Big Number: According to NerdWallet, a student enrolling at an in-state public university in 2026 and taking five years to earn a bachelor’s degree can borrow an estimated $43,500 to cover the costs. The five-year timeline reflects reality, with the Fall 2019 cohort’s five-year completion rate being just 57%, according to the National Student Clearinghouse.
It is also important to know that one in three students who start college do not finish college.
by numbers
- 46% of 2026 high school graduates plan to attend a four-year college.
- 35% of those enrolling at a public four-year university will incur student loan debt.
- $31,000 is the federal borrowing limit for dependent undergraduate students, which means that more than $12,000 of the estimated $43,500 must come from private loans, parent borrowing, scholarships or cash.
How Americans feel about college: A NerdWallet/Harris Poll survey conducted March 3-5, 2026 found:
- 65% still believe that a four-year degree is generally a smart financial move.
- 78% say the federal student loan system is broken.
- 69% say college is no longer as important to making a good living as it used to be.
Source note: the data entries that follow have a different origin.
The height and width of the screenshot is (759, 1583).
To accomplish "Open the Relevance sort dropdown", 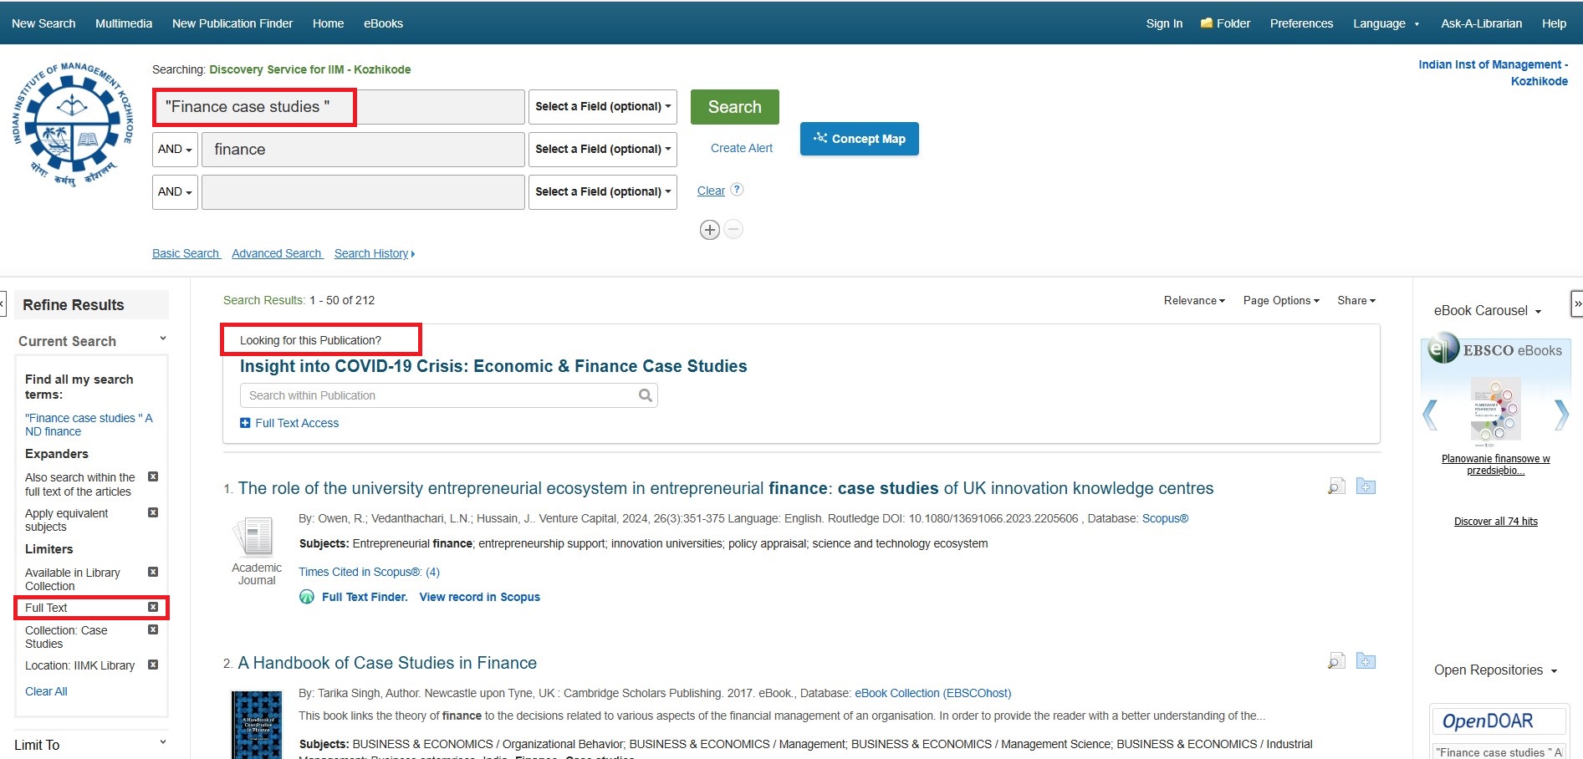I will tap(1193, 301).
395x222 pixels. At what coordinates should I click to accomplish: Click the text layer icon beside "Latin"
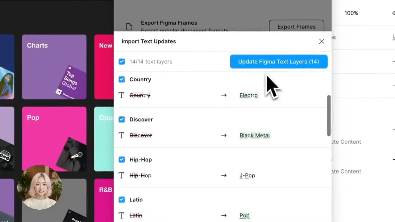tap(121, 216)
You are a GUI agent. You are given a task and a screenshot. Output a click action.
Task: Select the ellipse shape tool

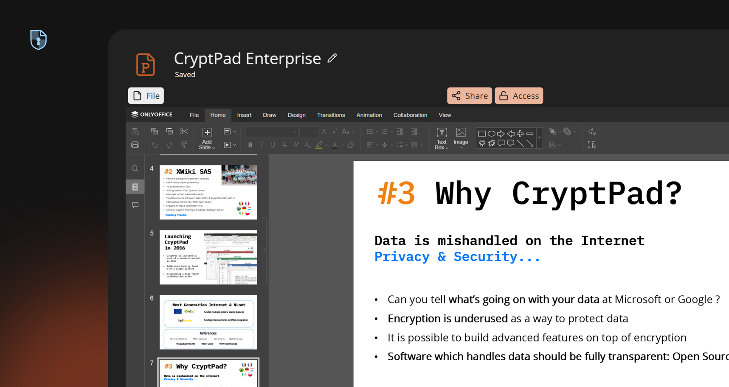point(491,133)
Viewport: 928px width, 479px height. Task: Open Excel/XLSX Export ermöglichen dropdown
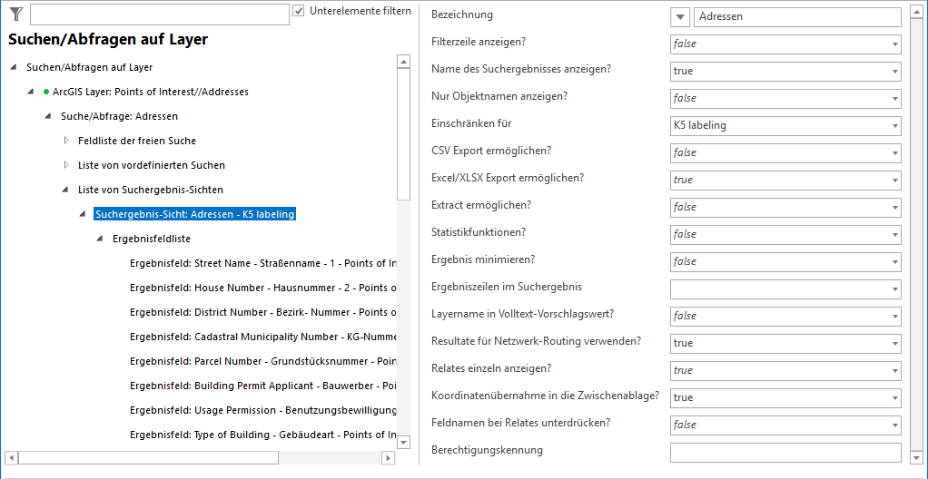point(894,180)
- 77% say trades jobs are more secure than office jobs.
Change in Repayment Plan: Federal loans disbursed on or after July 1, 2026, will have access to only two repayment options: a new tiered standard plan lasting 10 to 25 years, and the Repayment Assistance Plan (RAP), which caps monthly payments at 1-10% of adjusted gross income with a minimum of $10 and forgives the remaining balance after 30 years.
Under the 15-year Tiered Standard plan at the current 6.39% rate, a borrower who takes out the maximum amount of $31,000 in an unsubsidized loan would pay about $28,266 in interest and make $329 monthly payments, according to NerdWallet’s math. Paying an extra $100 per month will shave five years off payments and save nearly $8,000 in interest.
Make sure you run College Investor’s “How Much Student Loan Debt Can You Afford Calculator” so you can see the impact of borrowing on your repayments after you graduate.
How it connects: NerdWallet’s estimate of $43,500 sits well above where recent graduates have landed. College Investor’s own data shows that the average undergraduate student in 2024 was $38,650 in loan debt, and the average student loan balance for all borrowers in 2025 is $39,375. Today approximately 43 million Americans have student loan debt.
This makes the Class of 2026 a useful stress test: New repayment rules, a changing job market, and AI pressure on white-collar roles mean the debt-to-earnings math is becoming harder to justify.
Students who utilize scholarships, grants, and in-state tuition options before taking out student loans will have meaningfully better repayments than those who borrow up to the limit or more.